Scribes rolled out to more clinical specialties and more professions
One of my continued confusions about AI scribes and other AI tools that reduce AI scribes is that they’re usually limited to outpatient primary care physicians. There are many other people and places in the healthcare system that would benefit from this technology. Yes, primary care physicians spend a lot of time charting, but so do all outpatient physicians including specialists. Also, many of the ambient scribe platforms are browser-based, so it seems easy for inpatient physicians to bring an iPad into a patient’s room and have the ambient scribe ‘work’ in the background. Inpatient doctors spend a huge amount of time on documentation: more than four hours a day according to one study. If these ambient scribes work as well as I’ve heard from colleagues, let’s get them rolled out to physicians across specialties and settings.
And let’s not stop at physicians. Nurses and other healthcare professionals bear a huge amount of the documentation burden. Many surgical NPs and PAs do the large bulk of documentation with physicians signing off on notes. Nurses have a truly ridiculous documentation burden, and it’s imperative that we keep our nurses engaged and happy as we deal with the ongoing nursing shortage. Many of the screening questions nurses ask could be done by a text-based survey, for example, or entered into the chart by an EHR-integrated ambient scribe. It’s great that some primary care physicians have access to these tools. I’m just surprised I haven’t seen or heard of more innovation to use AI to decrease documentation burden throughout the healthcare ecosystem.
More patient-facing AI applications
Matt Sakumoto: I haven’t seen or heard enough about patient-facing LLM advances.
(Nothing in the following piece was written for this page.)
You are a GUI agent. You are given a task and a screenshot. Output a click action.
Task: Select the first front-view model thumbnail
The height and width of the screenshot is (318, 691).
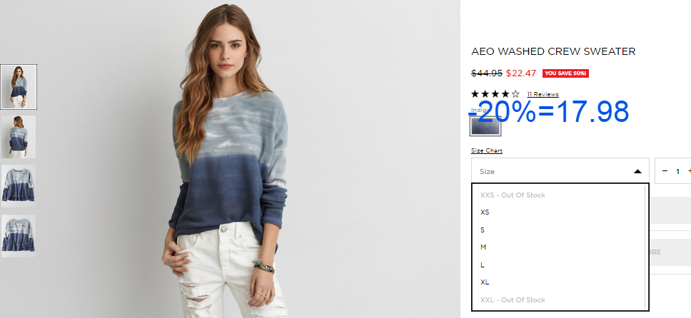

With OpenNotes and lab results seen by patients before clinicians, can patients put that info into a LLM-powered product? Will DrGPT end up being better or worse than Dr Google when it comes to the patient-clinician interaction? I’m hopeful this will lead to more informed and empowered patients, and that it will be a net-positive benefit.
Similar to the hope for more physician vs computer studies, I expect we’ll see an increase in patient-computer interaction studies related to AI. Dr. Sakumoto makes the great point that patients have access to many similar tools and we can expect them to use AI-powered assistants in their medical care whether we think it’s a good idea or not. And as he mentions, patients can now immediately see their notes, labs, and imaging data on their patient portals. I know a few companies are trying to use AI to help people make sense of that information, and I agree that giving patients access to reliable information about the data in their medical record could be great.
More reimbursed AI-enabled SaMD
There are over 500 FDA-approved AI/ML SaMD products but only 16 of them are reimbursed currently and only four of them have over 1,000 claims. Most of these have only been approved for about a year and are likely still undergoing proof of efficacy studies to help negotiate with insurance payors, but the field is growing, as seen in the graphic below. I’d expect to see more AI-enabled devices in the coming months/years.
What do you expect to see in healthcare AI in 2024? What did I miss?